Referring to fig. 3, the blanking device 26 includes a blanking channel 261, a storage hopper 262, a rotating shaft 263, a third servo motor 264, a tapered packing auger 265, a stirring rod 266, a rotating rod 267, a sealing plate 268 and a fourth servo motor 269, the blanking channel 261 is fixed at the upper end of the outer side of the heat preservation shell 21, the blanking channel 261 is communicated with the outer filter cartridge 22, the blanking channel 261 is obliquely arranged to facilitate blanking of plastic particles, the storage hopper 262 is fixed at one end of the blanking channel 261 passing through the heat preservation shell 21, the rotating shaft 263 is rotatably connected to the middle of the storage hopper 262 through a bearing, the third servo motor 264 is fixed at the top of the storage hopper 262, the output end of the third servo motor 264 is fixedly connected to the rotating rod 267, the tapered packing auger 265 is fixed at the bottom of the rotating shaft 263, the stirring rod 266 is symmetrically fixed at the middle of the rotating shaft 263, the rotating rod 267 is rotatably connected to the lower end of the storage hopper 262 through a bearing, the sealing plate 268 is fixed at the middle of the rotating rod 267, one end that the storage hopper 262 outside is close to bull stick 267 is fixed with fourth servo motor 269, and fourth servo motor 269's output and bull stick 267 fixed connection, it is rotatory to drive puddler 266 and toper auger 265 through third servo motor 264 rotation, can stir and defeated the material to plastic granules, prevent that the feed granules from blockking up, and can drive closing plate 268 through fourth servo motor 269 and rotate, thereby realize opening and closing of storage hopper 262, be convenient for the bagging-off, and in the clearance that the bagging-off was changed, plastic granules can be stored in storage hopper 262.
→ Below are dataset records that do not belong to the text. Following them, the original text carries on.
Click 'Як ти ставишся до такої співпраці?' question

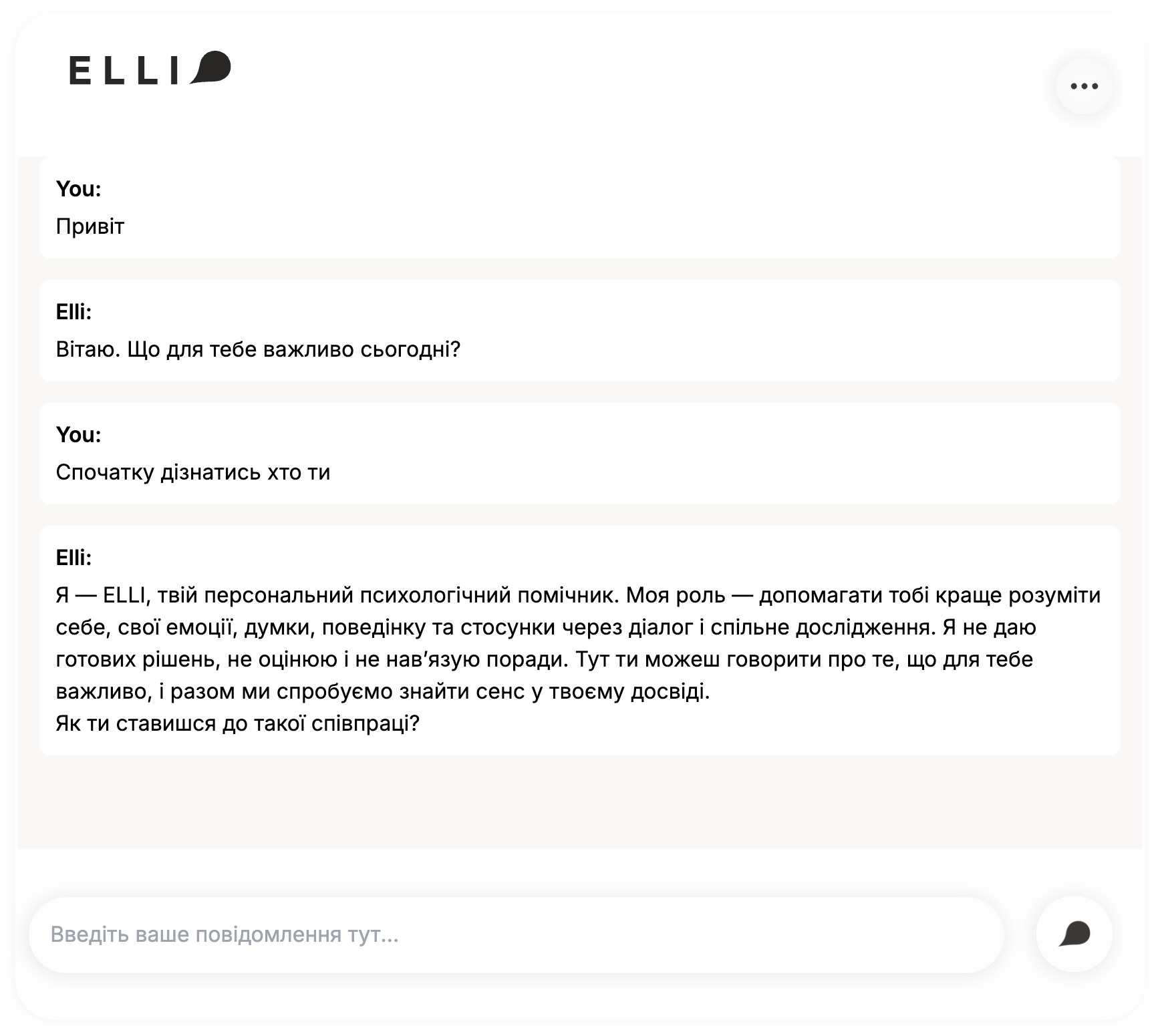coord(237,723)
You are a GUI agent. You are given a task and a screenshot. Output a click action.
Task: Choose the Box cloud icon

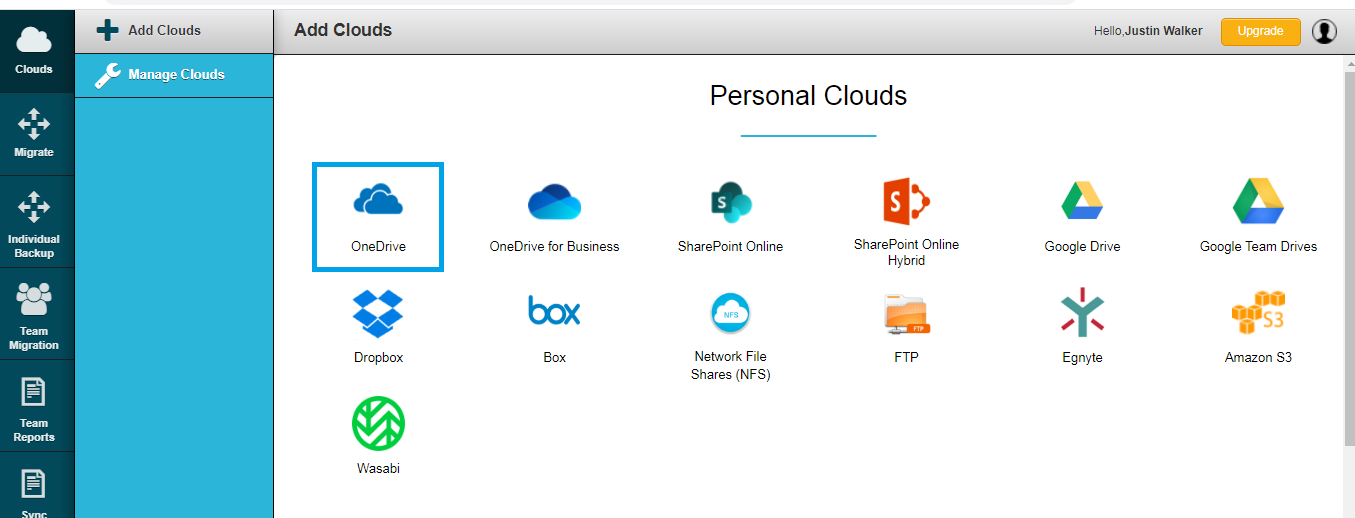pos(554,311)
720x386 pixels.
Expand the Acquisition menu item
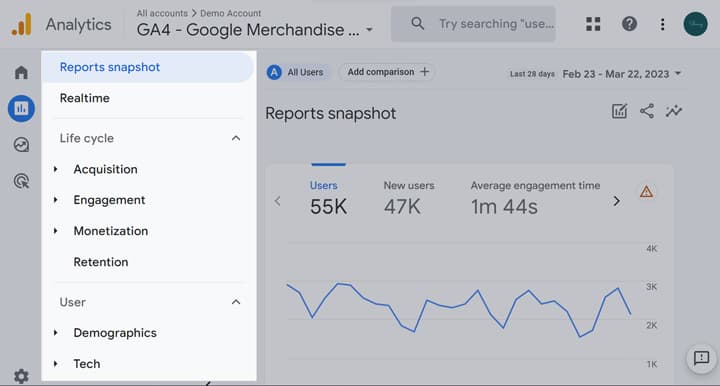(105, 169)
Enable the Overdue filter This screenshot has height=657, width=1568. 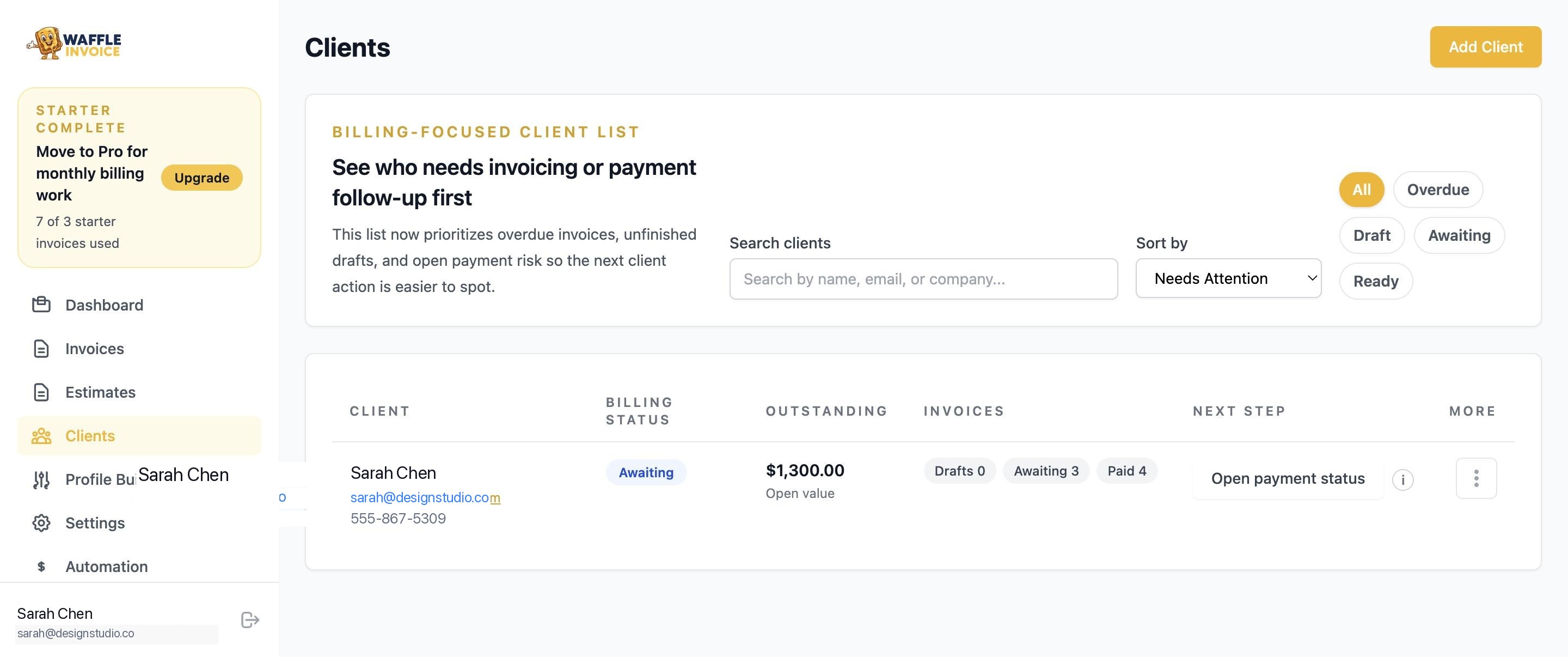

Referring to fig. 3, the feeding device 27 includes a feeding channel 271, a feeding hopper 272, a feeding auger 273 and a fifth servo motor 274, the feeding channel 271 is fixed at one end of the lower end of the heat preservation shell 21 close to the working table 3, the support legs 11 are fixed at one end of the feeding channel 271 to improve the stability of the feeding channel 271, the feeding channel 271 is communicated with the outer filter cartridge 22, the feeding hopper 272 is fixed at one end of the top of the feeding channel 271 close to the through hole 10, the feeding auger 273 is rotatably connected to the inner wall of the feeding channel 271 through a bearing, the fifth servo motor 274 is fixed at one end of the feeding channel 271, the output end of the fifth servo motor 274 is fixedly connected with the feeding auger 273, and the feeding auger 273 is driven to rotate by the rotation of the fifth servo motor 274 to transport the plastic particles in the feeding hopper 272 to the inner wall of the outer filter cartridge 22.

Referring to fig. 2 and 3, the first servo motor 7, the second servo motor 28, the third servo motor 264, the fourth servo motor 269, and the fifth servo motor 274 are all speed reduction motors, so as to reduce the rotation speed and improve the torque.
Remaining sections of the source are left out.